So recently, Robbie Lawler was an irrelevant fixture of the Strikeforce Middleweight division.
In 2012, he had accumulated three losses in just four appearances. As the organization sold out to the Ultimate Fighting Championship, he was grasping at straws building a case to jump to the MMA epicenter.
He was exciting, likable, and willing to move down to Welterweight — so they gave him a chance. Perhaps, this opportunity was some form of remittance for the thrills he gave fans in the UFC earlier in his career — a gesture of appreciation. He didn’t give the promoter a chance to be regretful, much less reconsider his contract. In retrospect, this was a really good judgement call.
A first-round implosion of Josh Koscheck turned heads. A follow-up win over Bobby Voelker channeled Lawler’s improvements.

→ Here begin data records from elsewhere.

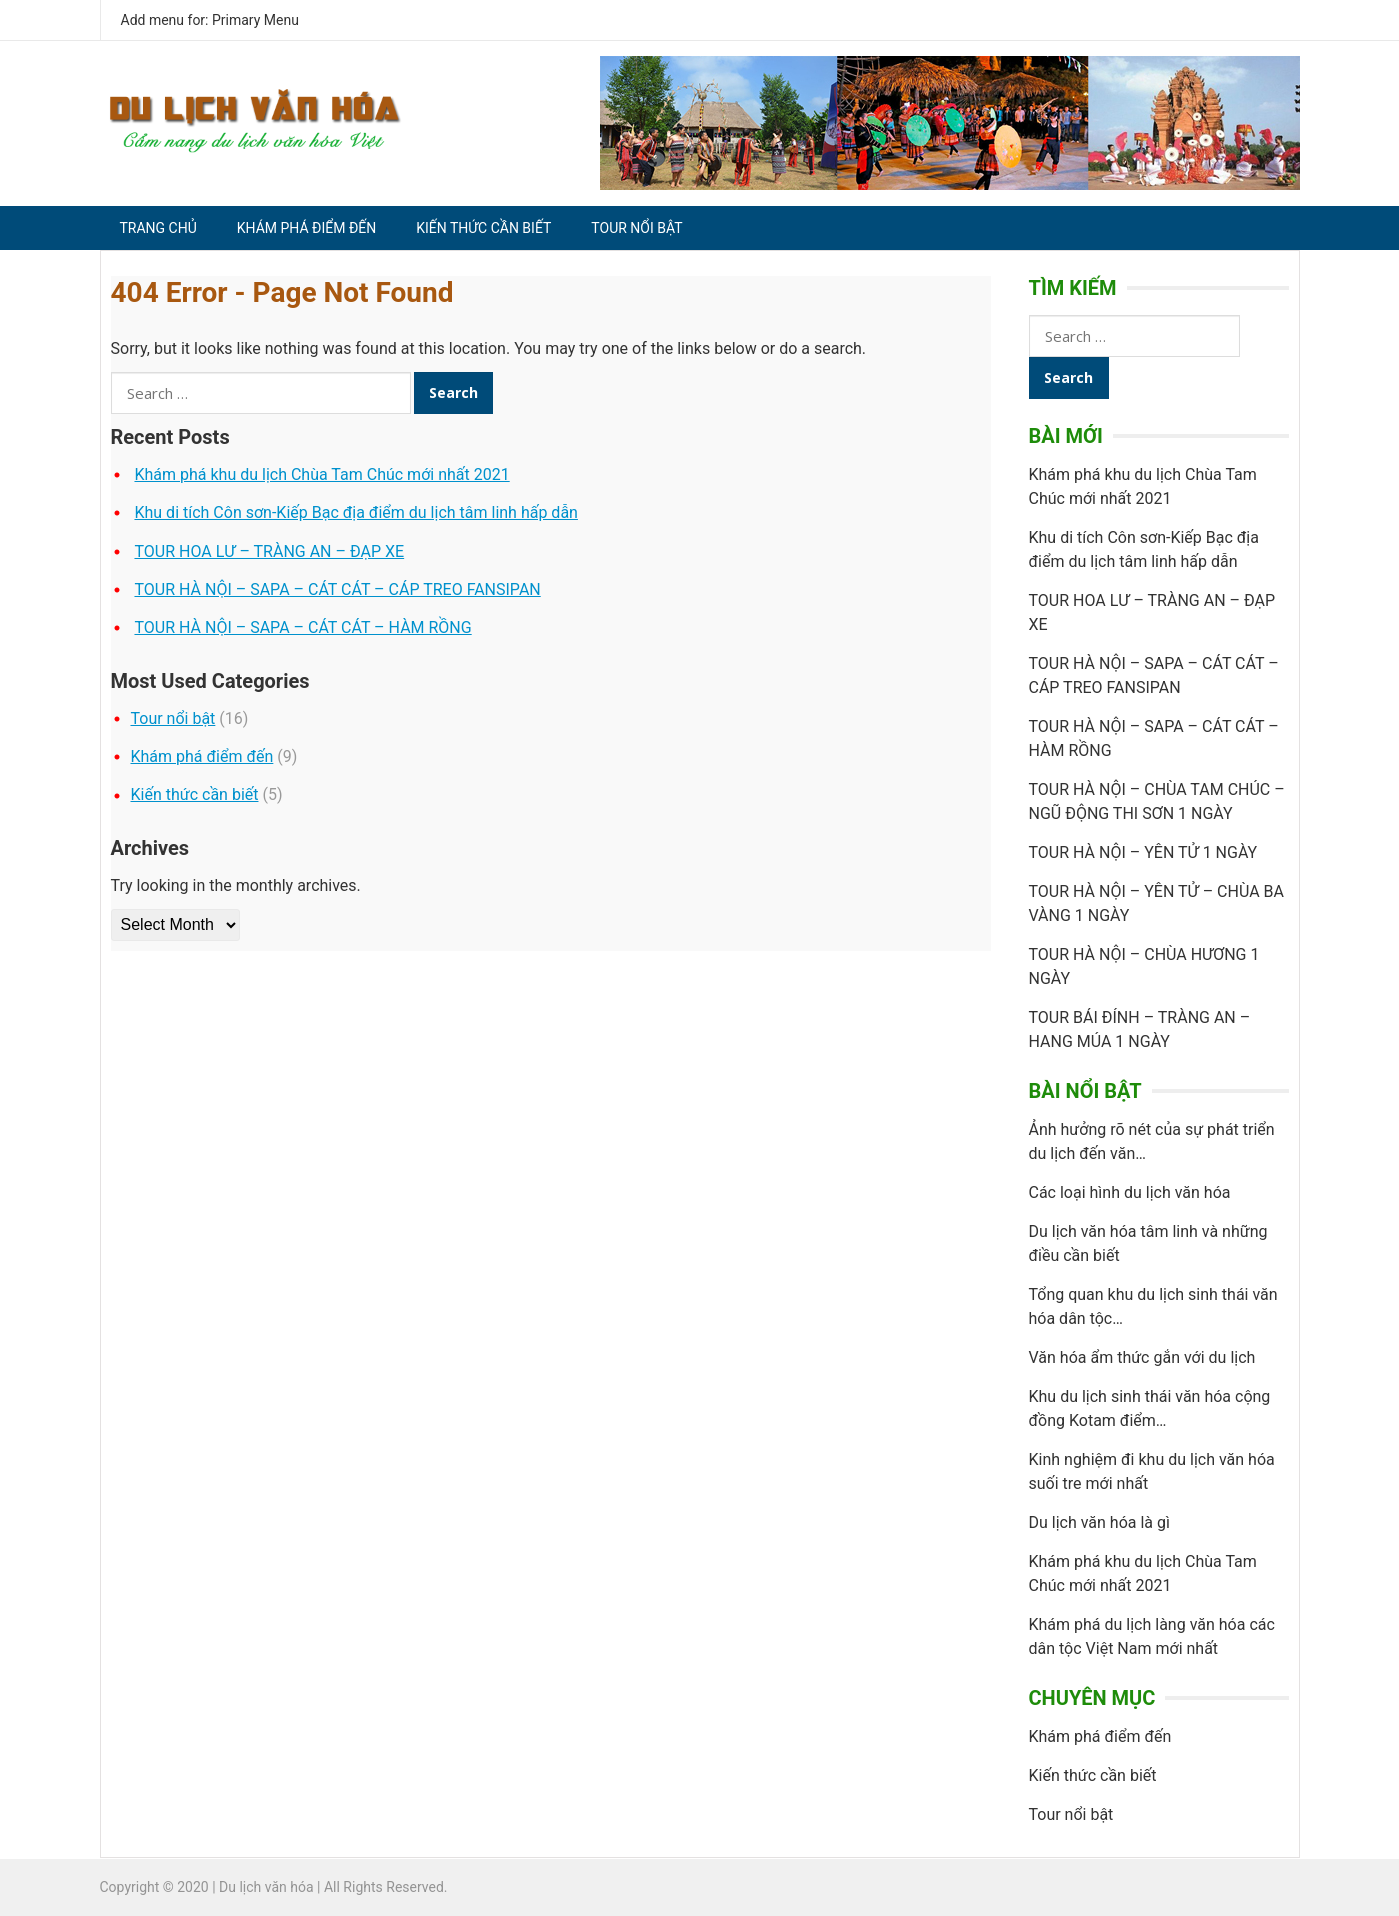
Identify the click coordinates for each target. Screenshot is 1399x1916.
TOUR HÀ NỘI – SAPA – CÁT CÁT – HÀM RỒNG (302, 627)
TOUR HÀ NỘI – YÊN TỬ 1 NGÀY (1143, 852)
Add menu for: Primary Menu (210, 20)
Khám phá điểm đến (306, 228)
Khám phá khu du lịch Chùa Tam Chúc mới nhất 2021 (321, 474)
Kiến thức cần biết (483, 228)
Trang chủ (158, 228)
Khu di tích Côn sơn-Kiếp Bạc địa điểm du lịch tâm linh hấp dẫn (355, 512)
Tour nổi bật (636, 228)
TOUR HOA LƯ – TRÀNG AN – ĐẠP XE (269, 551)
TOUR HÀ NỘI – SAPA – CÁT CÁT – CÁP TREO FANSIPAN (337, 589)
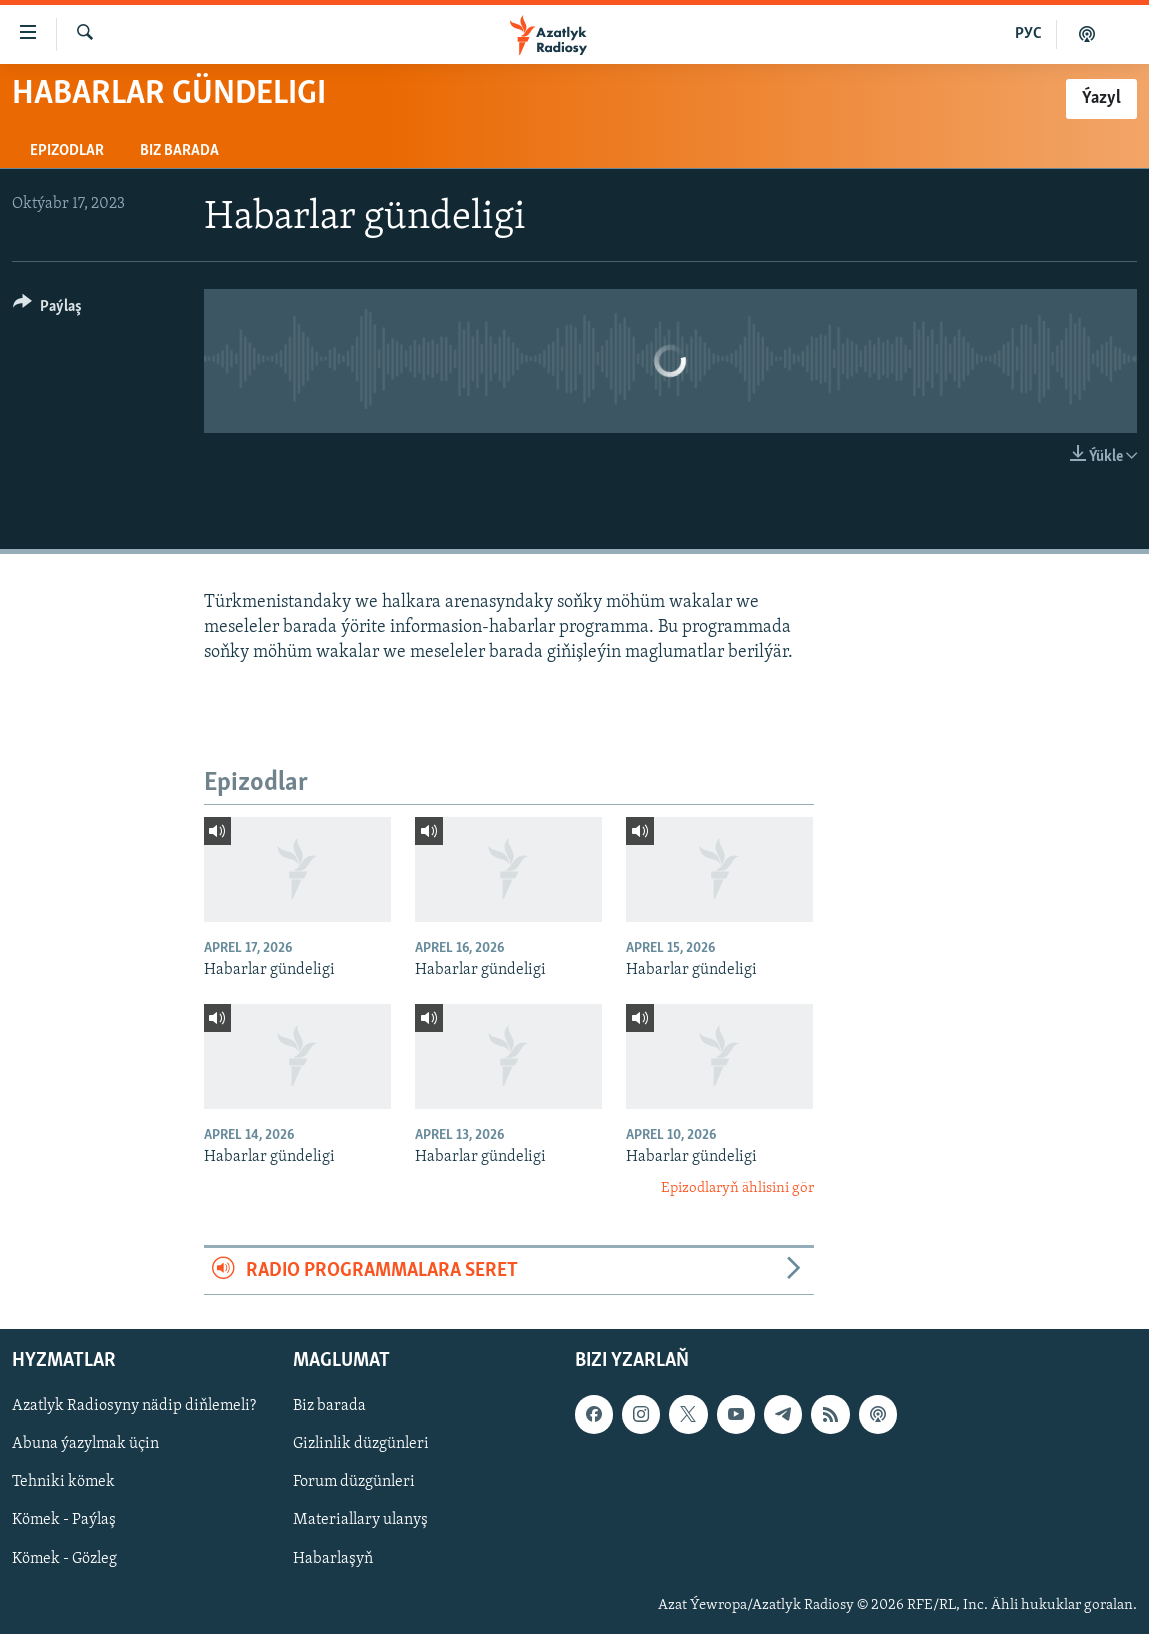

A unanimous decision victory over Canada’s hottest MMA prospect, Rory MacDonald, shortlisted him for Comeback of the Year and a title shot. He was awarded both.
In the meantime, Johnny Hendricks’ brutalization of Georges St-Pierre was undone by delusion and GSP slid (or was pushed) into hiatus. The title was vacated, and Hendricks needed a dance partner for a shot to take what was rightfully his.
So forth, Robbie Lawler fought Hendricks for the first time early this year. It was a slug-fest, but Lawler’s failure to close in the fifth round saw the decision go against him.
Lawler’s efforts engendered the rematch, which Hendricks granted him this weekend. Lawler delivered a ferocious attack in beginning and end, but lacked that certain urgency in the second and third rounds. Luckily for him, the judges likened themselves to his determined entry and exit — so it didn’t matter.
Hendricks’ wrestling was effective in those middle rounds but quickly proved stagnant — uncovering the boo-birds and demanding repeated breaks on the cage by attentive referee Herb Dean. Still, he was getting the better of the action no matter where it went. It just wasn’t enough.
Lawler’s early aggression and last-ditch heroics convinced the judges’ call to go in his favor. The split decision read 48-47 for Lawler, 48-47 for Hendricks, and a rather excessive 49-46 for Lawler.
Do we need to see a third contest?
It goes without question — yes — Hendricks lost his title on the narrowest of scoring margins. He deserves the chance to regain it, just as Lawler deserved his retribution on Saturday.
There is plenty of time for that.
Lawler has obligations to face Rory MacDonald, who has evidently refined his boxing and technique since their first bout. MacDonald recently defeated Tarec Saffiedine at UFC Halifax.
In the interim, Hendricks could go up against Matt Brown — the same foe who tested Robbie Lawler before the Hendricks rematch. He has many options at Welterweight that don’t involve Lawler or the UFC title. He should take advantage of that and build anticipation.
But does Lawler want that?
“Johny is a hell of a fighter, a hell of a competitor, and I look forward to meeting him again. Now that we have each won one apiece — and they were close fights — I think we need to figure this one out.” Lawler said to Sherdog.com, indicating he prefers to settle with Hendricks than rematch MacDonald.
It’s now proven that all roads lead to each other. Seeing these two men compete is about as exciting as it gets in MMA. I can’t wait for that trilogy — whenever it happens — or any opportunity to watch these men partake in an MMA contest.
For now, all that is left to do is appreciate what happened at UFC 181 — besides an extremely deep Pay-Per-View show. Robbie Lawler made this night, his night, and put on a fight worthy of the history books. He is an unlikely — but truly deserving — UFC champion.